I am having a difficult time getting my dogs in to the groomer. They are always booked far in advance, and my son is often the one who picks them up and he forgets to make the next appointment or forgets to tell me when and I end up missing it. 

I would like to learn how to groom at home. I enjoy brushing them now.
Sheilah


----------



## snow0160 (Sep 20, 2016)

Here are the list of things I use:
1. Flying Pig 4.0 HP force dryer. This is the best force dryer in its class. It has variable speed, two heat settings, and multiple shaped nozzles. 
2. andis ultraedge AGC2 for the body with #30 ceramic blade and Wahl comb set. This is for the body
3. 5-1 generic cordless clipper for the FFT. I love this so much more than the Wahl Bravura https://www.amazon.com/gp/product/B06XBWJTD7/ref=oh_aui_search_detailpage?ie=UTF8&psc=1

4. Giant generic buttercomb. I also have a dematting comb for the feet. This comes in handy bc I don't shave his feet. 
5. Chris Christensen Slicker brush. I have the big K, I recommend the coral one bc there are more pins and at the same cost. It is called the big G. I am a huge fan of these slicker brush because it lovely finishing brush.
6. I'm a big fan CC T pin brush. It is more like rake and less strain on your hands. 
7. I just recently added a set of 8" shears. Since I rarely use shears, I went with a less expensive set called Lily's pet on amazon. I absolutely love this. It works beautifully and I was pleasantly surprised how little it cost ($43) https://www.amazon.com/gp/product/B0754HZRY8/ref=oh_aui_detailpage_o01_s00?ie=UTF8&psc=1
I didn't feel that scissoring was worth $300+ for a set of Kenchii or Revolution shears. I probably use this once every month maximum. I will admit that the swiveling thumb on expensive shears are fun and would prevent carpel tunnel for groomers. 
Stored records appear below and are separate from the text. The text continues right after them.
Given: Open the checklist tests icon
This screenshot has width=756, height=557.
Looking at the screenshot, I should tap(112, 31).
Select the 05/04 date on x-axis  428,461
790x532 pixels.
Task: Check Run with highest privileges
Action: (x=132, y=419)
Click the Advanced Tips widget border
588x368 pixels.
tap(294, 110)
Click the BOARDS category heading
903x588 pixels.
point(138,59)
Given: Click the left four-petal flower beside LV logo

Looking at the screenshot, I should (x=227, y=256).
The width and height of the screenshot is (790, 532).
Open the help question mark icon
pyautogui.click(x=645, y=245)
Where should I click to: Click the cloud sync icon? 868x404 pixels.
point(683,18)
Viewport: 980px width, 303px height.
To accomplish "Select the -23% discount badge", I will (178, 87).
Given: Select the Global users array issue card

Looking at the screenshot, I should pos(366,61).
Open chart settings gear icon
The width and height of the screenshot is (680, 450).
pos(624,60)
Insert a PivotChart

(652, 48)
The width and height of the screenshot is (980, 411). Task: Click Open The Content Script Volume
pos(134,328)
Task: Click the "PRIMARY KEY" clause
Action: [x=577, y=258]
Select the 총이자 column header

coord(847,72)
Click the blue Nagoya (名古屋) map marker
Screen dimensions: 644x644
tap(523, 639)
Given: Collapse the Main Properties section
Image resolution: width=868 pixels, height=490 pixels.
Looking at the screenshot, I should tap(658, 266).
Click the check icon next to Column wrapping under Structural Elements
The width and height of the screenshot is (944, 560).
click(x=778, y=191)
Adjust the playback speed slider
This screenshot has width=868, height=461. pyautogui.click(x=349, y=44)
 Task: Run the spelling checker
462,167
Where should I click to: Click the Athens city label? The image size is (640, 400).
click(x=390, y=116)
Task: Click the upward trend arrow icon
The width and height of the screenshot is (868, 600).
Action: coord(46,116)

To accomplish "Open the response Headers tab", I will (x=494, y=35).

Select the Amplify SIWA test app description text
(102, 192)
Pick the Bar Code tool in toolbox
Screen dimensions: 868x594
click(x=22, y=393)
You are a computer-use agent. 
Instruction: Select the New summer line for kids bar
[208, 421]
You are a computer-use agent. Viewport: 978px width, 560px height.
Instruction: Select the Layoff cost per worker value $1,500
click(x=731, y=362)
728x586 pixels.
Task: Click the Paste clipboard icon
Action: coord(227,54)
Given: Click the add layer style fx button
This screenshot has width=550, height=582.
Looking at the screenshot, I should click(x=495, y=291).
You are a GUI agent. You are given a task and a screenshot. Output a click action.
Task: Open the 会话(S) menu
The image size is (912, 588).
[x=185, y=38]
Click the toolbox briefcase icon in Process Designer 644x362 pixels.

8. My favorite shampoo and conditioner is the CC spectrum. Your dog's hair stays really nice for days after a groom. I've also used white on white and thick and thicker but this is far better than the other two.

9. Grooming the face: I have this tiny Chris Christensen A5X Mark X Slicker Tiny Head. This tiny little brush is awesome for the face. 

10. One last advice, I am a big fan of the cheapo double row rake from JW. This is less useful for poodles but I've used it on Lucky a few times. It is good at getting deep into the coat.

11. I don't use a groomers table but just a regular folding table and I attach my own adjustable arm. I have a No-sit Haunch holder that has proven its value many times. 

12. Dremmel and a standard nail clipper. 


You could probably live without most of these items esp if you keep the dog clipped short. My absolute favorite items are: 1. flying pig force dryer, 2. CC slicker, 3. 5 in 1 clipper. You really only need the following: comb, pin brush, and a good clipper.


----------



## Dechi (Aug 22, 2015)

You don’t need much. I do all my grooming at home on my two toy poodles. I started three hears ago, I had never done this before. I have no particular talent in hairdressing, I’m actually pretty bad at it. 

But I think I do a pretty decent job.

I bought a Wahl Arco 5-in1- clipper after reading good reviews here (buy the Bravura 5-in-1 if you can afford it) and that’s it. I use scissors that I had and use my kitchen table as a grooming table (I put a towel on it so they don’t slip).

That’s the minimal requirement and I’ve been working with that for years.


----------



## twyla (Apr 28, 2010)

I have always groomed my own poodles, I have had six toys and one mini. I only bought more sophisticated grooming roughly 2 1/2 years ago, I currently use a Andis GC2 clipper a Aesculap Exacta trimmer, 7" blunt tip scissors, a 10" steel comb, CC slicker brush, CC Pin Brush, CC Kool Pup HV dryer and a Flying Pig grooming table with grooming loop. 

Having the right tools has made the job easier, I currently have three Tpoos and a Pom/chi mix it takes me roughly 1 hour to wash and dry everyone. I am self taught I've watched a lot of you tube videos


----------



## Johanna (Jun 21, 2017)

Perhaps the best way to start is to buy Shirley Kalstone's book "Poodle Clipping and Grooming".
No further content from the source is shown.